═════ Extract

MAR 5, 2019. Europe’s digital infrastructure will drive its future prosperity. We need powerful robust and secure networks that enable pervasive and data-intensive communications between everyone and everything. Despite trading blows on trade, both China and the US agree that 5G is a cornerstone of competitiveness and each has policies in place to ensure their future leadership. European governments must urgently decide which 5G variant will best serve the continent.
For a limited version, in which 5G is a quicker and more efficient version of 4G, the path is relatively straightforward and well-trodden. But for an expansive version, where consistent, fast and low latency communications capacity is available everywhere it is required and “digitises” industry verticals not yet much penetrated by intelligent connectivity, policy makers need to chart a new course. If the destination is expansive, such cartography should propel an exponential boon in positive externalities, an asset government should value today.

══════════
═════ Supplied information

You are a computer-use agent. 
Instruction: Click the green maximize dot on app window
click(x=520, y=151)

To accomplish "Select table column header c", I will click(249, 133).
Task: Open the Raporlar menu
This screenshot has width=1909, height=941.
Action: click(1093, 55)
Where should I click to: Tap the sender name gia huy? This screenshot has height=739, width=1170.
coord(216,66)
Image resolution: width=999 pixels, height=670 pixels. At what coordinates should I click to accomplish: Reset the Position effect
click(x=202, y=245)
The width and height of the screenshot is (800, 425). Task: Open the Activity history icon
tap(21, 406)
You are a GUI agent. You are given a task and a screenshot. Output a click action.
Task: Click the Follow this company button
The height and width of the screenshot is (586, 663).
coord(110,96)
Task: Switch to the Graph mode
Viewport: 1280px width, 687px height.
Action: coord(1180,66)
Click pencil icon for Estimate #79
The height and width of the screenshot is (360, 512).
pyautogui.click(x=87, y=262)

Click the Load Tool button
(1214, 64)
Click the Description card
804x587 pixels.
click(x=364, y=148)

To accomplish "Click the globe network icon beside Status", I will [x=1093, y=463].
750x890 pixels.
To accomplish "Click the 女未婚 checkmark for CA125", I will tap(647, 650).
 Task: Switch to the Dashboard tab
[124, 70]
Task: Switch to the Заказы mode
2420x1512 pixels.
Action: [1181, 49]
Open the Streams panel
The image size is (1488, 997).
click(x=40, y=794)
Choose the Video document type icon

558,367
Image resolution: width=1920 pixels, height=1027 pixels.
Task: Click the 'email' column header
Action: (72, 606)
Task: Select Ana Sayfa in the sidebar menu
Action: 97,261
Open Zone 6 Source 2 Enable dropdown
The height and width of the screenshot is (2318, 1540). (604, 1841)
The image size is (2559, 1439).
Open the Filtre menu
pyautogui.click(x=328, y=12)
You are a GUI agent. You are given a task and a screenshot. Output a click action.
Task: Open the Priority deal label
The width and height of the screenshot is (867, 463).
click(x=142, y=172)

══════════

● Problem to work on:
Please answer these questions about the 5G text above:
(a) What date appears at the start of the text?
(b) Which two countries agree that 5G is a cornerstone of competitiveness?
(c) In the limited version, what is 5G said to be?

● Response:
(a) MAR 5, 2019
(b) China and the US
(c) A quicker and more efficient version of 4G